Coming down from the rarefied strata of university education, many young people can learn more through apprentices and work experience. What I often counsel those who are not academically inclined, is that they should learn through work, learn from what others are doing, and particularly learn how business works. Although the public sector takes up a massive one in five jobs in the UK (and another 25% working indirectly for government budgets), more than half the population will work for the private sector. It is here that wealth production and genuine job creation take place; it is here that fortunes can be made by the adaptive and enthusiastic. Formal schooling teaches us to get a job – but what about creating jobs? What about setting up and running your own business? What about following your dreams? That can rarely be taught by the universities, for they are educational institutions not entrepreneurial schools.
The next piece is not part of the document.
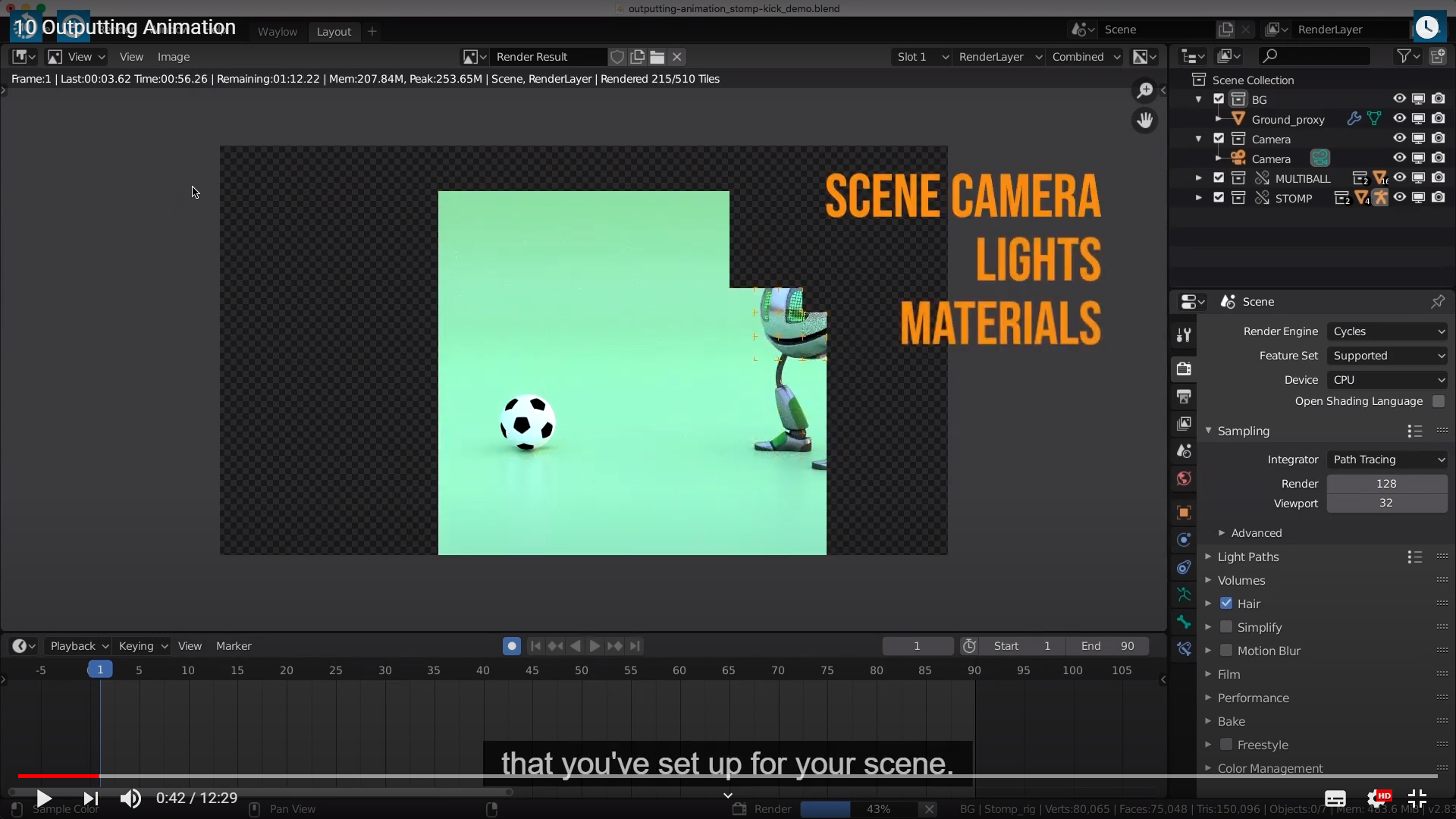Click the Render samples field showing 128

[1386, 484]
A business degree teaches the vocabulary and skills to look after someone else’s business, whereas real experience, real work, and the courage to set off alone can only be had from outside the formal educational establishments.
Before we lose our universities to a supermarket mentality (or even to a culture akin to premier league management) let’s give our young people a different vision: yes, continue in education through the degree if it appeals and the debt is worth carrying, but otherwise, pick up some books on entrepreneurs and starting up businesses, get experience and go forth and create jobs!